Human rights and pandemic, obstacles for Beijing in its second Olympic date

02/01/2022 at 10:55

CET


The diplomatic boycott led by the US on account of human rights or the anti-covid restrictions in a China isolated from the outside since 2020 threaten to tarnish the Winter Games that open this Friday in a country that has changed a lot since the first Olympic event that it housed, 14 years ago.

During this time, China has established itself as the second largest economy in the world and its diplomacy has gone from a markedly low profile to a much more assertive foreign policy with which it counterattacks Western criticism of the authoritarianism of its regime.

“China promised that if Beijing were chosen to host the 2008 Games, the human rights situation would improve. Not only did they fail to keep their promise, but things have gotten noticeably worse in recent years. Human rights violations have been perpetrated with greater frequency, scale and impunity”, denounces to Efe the investigator Alkan Akad of Amnesty International (AI).

The academic assures that while in 2008 there was a certain openness and the intention to show itself as a modern and responsible country, in the last 14 years “the repression has increased” on ethnic or religious minorities, activists, lawyers, journalists and all kinds of dissidents, in addition to imposing “greater censorship” and developing a “mass surveillance system”.

And if in 2008 the controversy was led by the protests in Tibet, attention now falls on the allegations of abuse in the Xinjiang region, in the northwest of the country, where some reports have estimated that up to one million members of the minority ethnic Uyghurs were locked up in re-education camps.
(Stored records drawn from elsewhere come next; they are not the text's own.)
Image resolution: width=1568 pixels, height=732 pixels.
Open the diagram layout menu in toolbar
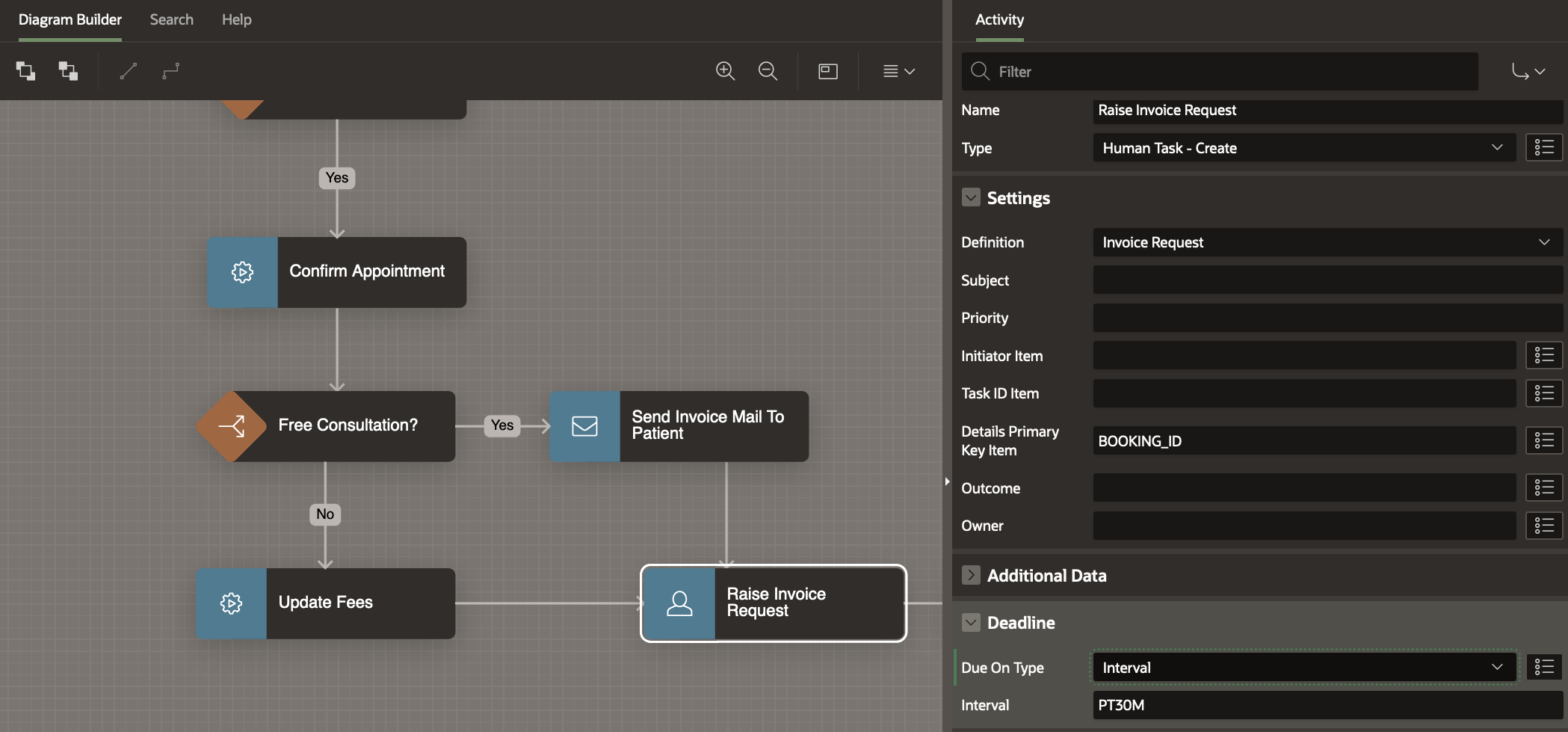[x=898, y=71]
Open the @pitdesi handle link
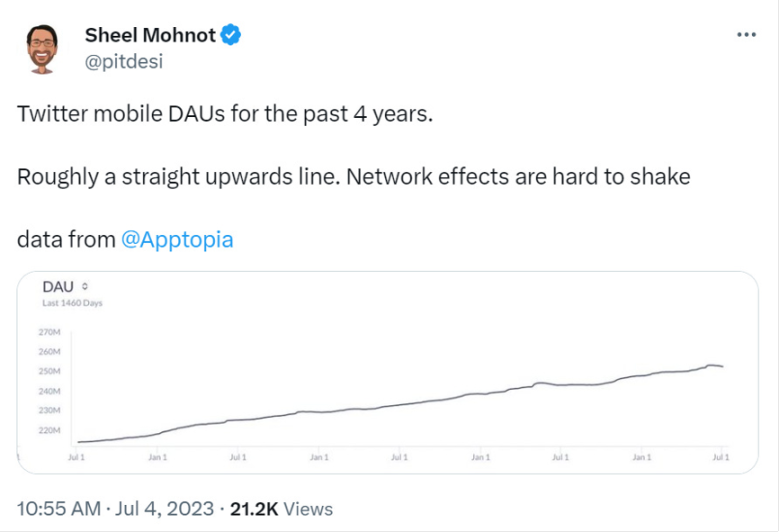This screenshot has width=779, height=532. point(124,62)
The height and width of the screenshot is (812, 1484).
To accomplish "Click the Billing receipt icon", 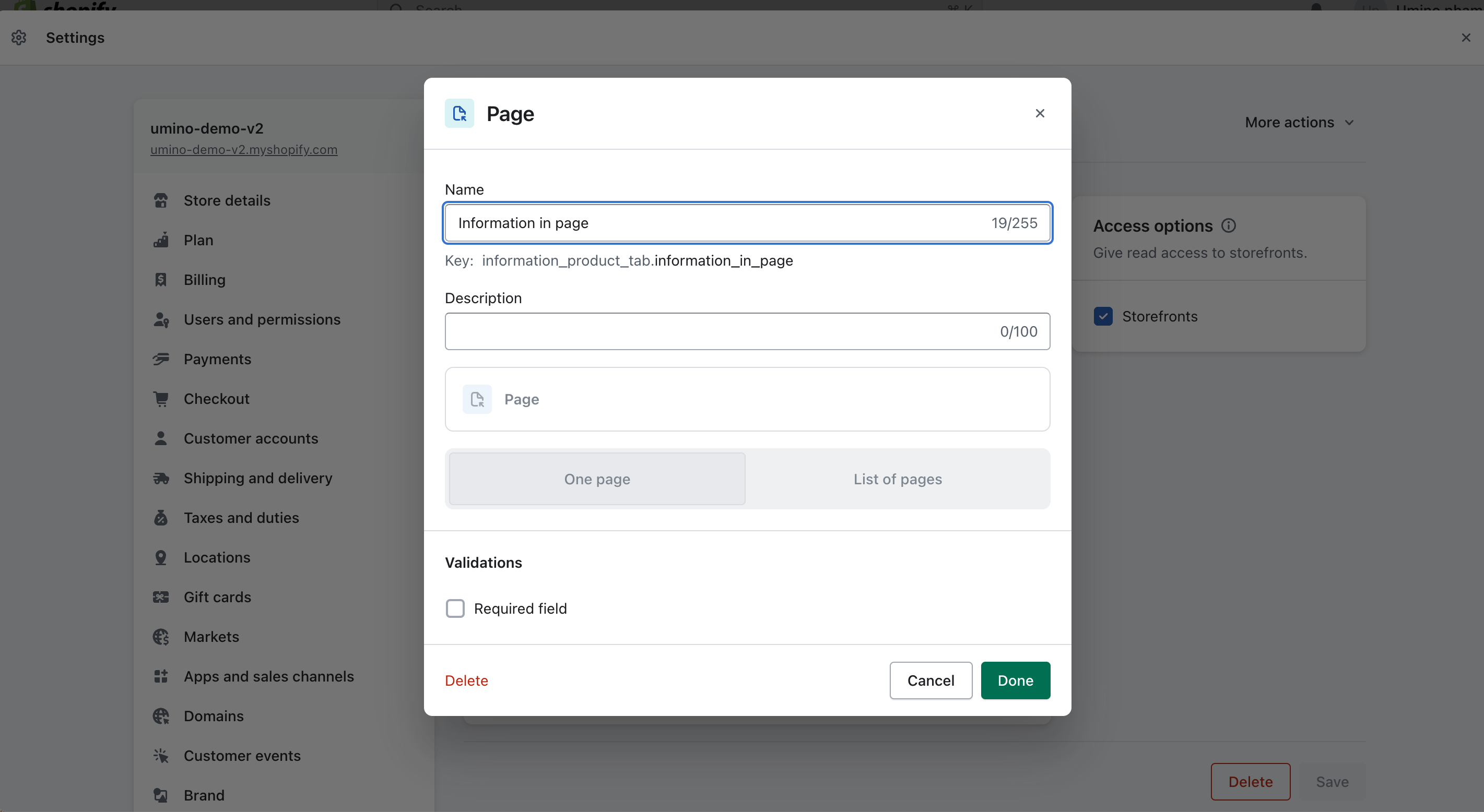I will click(x=161, y=280).
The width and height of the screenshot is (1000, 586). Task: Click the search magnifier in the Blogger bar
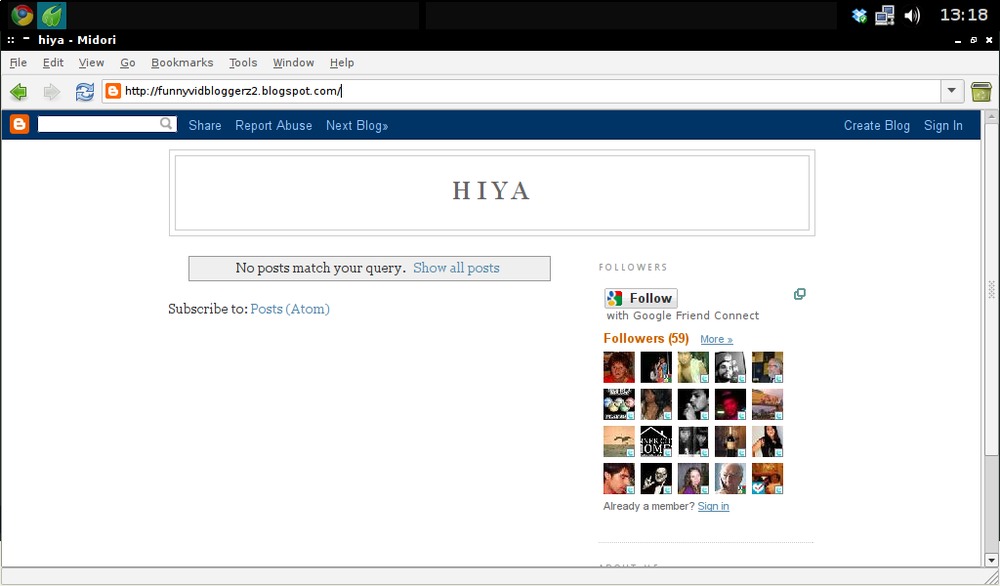167,124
Beijing describes these accusations as “the lie of the century” and asserts that they were “provisional training centers” to improve the economy and society of the area, which in recent decades has suffered various terrorist attacks of a jihadist nature.

The alleged abuses caused the boycott of the United States and other countries such as Australia, Canada or the United Kingdom, although it is a political gesture that, in principle, will have no effect on the development of the competition.

“In 2008 there was also a similar tension, but the spectacular nature of those Games made them a tremendous success for their image. I think that this time it will not happen. The pandemic has marked the country, it has greatly increased mistrust and the perception on China. In addition, the Winter Games do not have the resonance of the Summer Games,” researcher Mario Esteban from the Elcano Royal Institute told Efe.

According to the academic, it is “undeniable” that, if 2008 is taken as a reference, there are aspects in which there have been “clear social setbacks”: “More restrictions on the Internet and on the media, which already came from a low level, or in academic life, like academic freedom, as well as the loss of civil liberties in Hong Kong and the situation in Xinjiang.”

“China is not at the best moment for these Games either because its ‘covid zero’ policy, although it has allowed it to register very low numbers of deaths, has isolated it from abroad,” he adds.

The Games, in fact, will be held under strict preventive measures, and athletes and workers from abroad will remain in a bubble isolated from any contact with the local population during their stay in the Chinese capital.

THE BEST DEFENSE IS A GOOD OFFENSE

Other researchers, like William Nee, of the human rights organization China Human Rights Defenders (CHRD, for its acronym in English), add “torture, forced confession or disappearance” to their lists, and they believe that “there is no sign that China is going to change its behaviour”.

“What’s more, the government will try to use the Games to show that it is respected globally,” he says. Nee to Eph.

For their part, the Chinese spokesmen insist that the country “has honored its word” to prepare “safe, clean and open” Games, and that these will embody values ​​such as “solidarity, friendship, cooperation and world peace”. .

And when the boycott is mentioned, they go on the attack: “What the United States has done is to interfere in a malicious way. They have no moral authority or credibility. They talk about an alleged genocide in Xinjiang… Perhaps it is a subject they know well from the crimes that they committed against the North American natives”, blurted out in one of his last interventions the spokesman Zhao Lijiang.

He also stressed that Washington “does not represent the international community” and that “organizations, leaders, athletes and people from many countries have expressed their support” for the event.

So far, they have confirmed their attendance at the inauguration the Russian president, Vladimir Putin, and the leaders of countries such as Cambodia, Kazakhstan, Egypt, Saudi Arabia and Pakistan, as well as the UN Secretary General, Antonio Guterres, and the director general of the World Health Organization, Tedros Adhanom Ghebreyesus, who will accompany the sports authorities headed by the president of the International Olympic Committee, Thomas Bach.